[Spark][Streaming]Spark读取网络输入的例子
Spark读取网络输入的例子:
返回: 大数据索引页
参考如下的URL进行试验
https://stackoverflow.com/questions/46739081/how-to-get-record-in-string-format-from-sockettextstream
http://www.cnblogs.com/FG123/p/5324743.html
发现 先执行 nc -lk 9999 ,再执行 spark 程序之后,
如果停止 nc ,spark程序会报错:
类似于:
-------------------------------------------
Time: 2017-10-28 19:32:02
-------------------------------------------
17/10/28 19:32:23 ERROR ReceiverTracker: Deregistered receiver for stream 0: Restarting receiver with delay 2000ms: Error connecting to localhost:9999 - java.net.ConnectException: Connection refused
at java.net.PlainSocketImpl.socketConnect(Native Method)
at java.net.AbstractPlainSocketImpl.doConnect(AbstractPlainSocketImpl.java:350)
at java.net.AbstractPlainSocketImpl.connectToAddress(AbstractPlainSocketImpl.java:206)
at java.net.AbstractPlainSocketImpl.connect(AbstractPlainSocketImpl.java:188)
at java.net.SocksSocketImpl.connect(SocksSocketImpl.java:392)
at java.net.Socket.connect(Socket.java:589)
at java.net.Socket.connect(Socket.java:538)
at java.net.Socket.<init>(Socket.java:434)
at java.net.Socket.<init>(Socket.java:211)
at org.apache.spark.streaming.dstream.SocketReceiver.receive(SocketInputDStream.scala:73)
at org.apache.spark.streaming.dstream.SocketReceiver$$anon$2.run(SocketInputDStream.scala:59)
这表明,两者已经建立 的 通信。

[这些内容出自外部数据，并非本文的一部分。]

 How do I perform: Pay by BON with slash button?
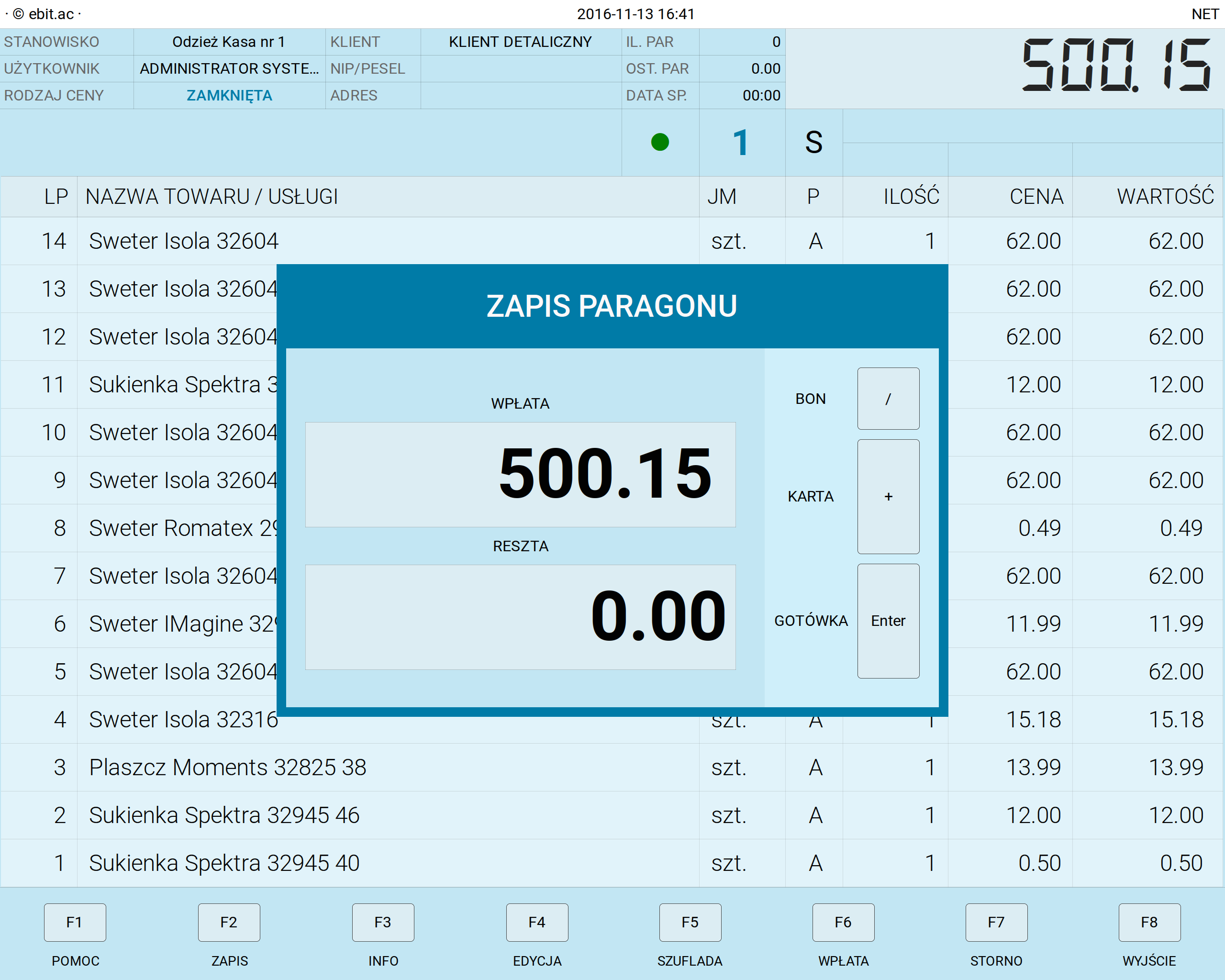888,399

但是没有看到预想的 word count 输出。我猜测是 用于参与计算的进程数不够,所以进行如下改动:
sc = SparkContext("local[2]", "streamwordcount")
改为:
sc = SparkContext("local[3]", "streamwordcount")
整个程序如下:
[training@localhost ab]$ cat test.py
#showing remote messages
from __future__ import print_function
import sys
from pyspark import SparkContext
from pyspark.streaming import StreamingContext
if __name__ == "__main__":
sc = SparkContext("local[3]", "streamwordcount")

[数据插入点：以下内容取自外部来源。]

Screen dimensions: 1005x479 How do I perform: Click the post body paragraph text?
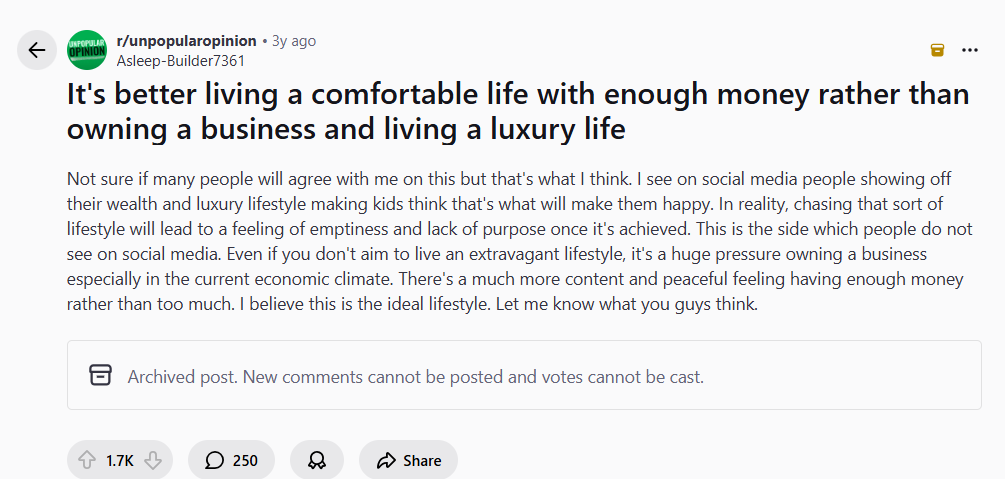point(510,241)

# 创建本地的SparkContext对象,包含3个执行线程
ssc = StreamingContext(sc, 2)
# 创建本地的StreamingContext对象,处理的时间片间隔时间,设置为2s
lines = ssc.socketTextStream("localhost", 9999)
words = lines.flatMap(lambda line: line.split(" "))
# 使用flatMap和Split对2秒内收到的字符串进行分割
pairs = words.map(lambda word: (word, 1))
wordCounts = pairs.reduceByKey(lambda x, y: x + y)
wordCounts.pprint()
ssc.start()
# 启动Spark Streaming应用
ssc.awaitTermination()
再次运行 nc 程序
[training@localhost ~]$ nc -lk 9999
运行 spark 程序:
[training@localhost ~]$ spark-submit /home/training/ab/test.py
SLF4J: Class path contains multiple SLF4J bindings.
SLF4J: Found binding in [jar:file:/usr/lib/zookeeper/lib/slf4j-log4j12-1.7.5.jar!/org/slf4j/impl/StaticLoggerBinder.class]
SLF4J: Found binding in [jar:file:/usr/lib/flume-ng/lib/slf4j-log4j12-1.7.5.jar!/org/slf4j/impl/StaticLoggerBinder.class]
SLF4J: See http://www.slf4j.org/codes.html#multiple_bindings for an explanation.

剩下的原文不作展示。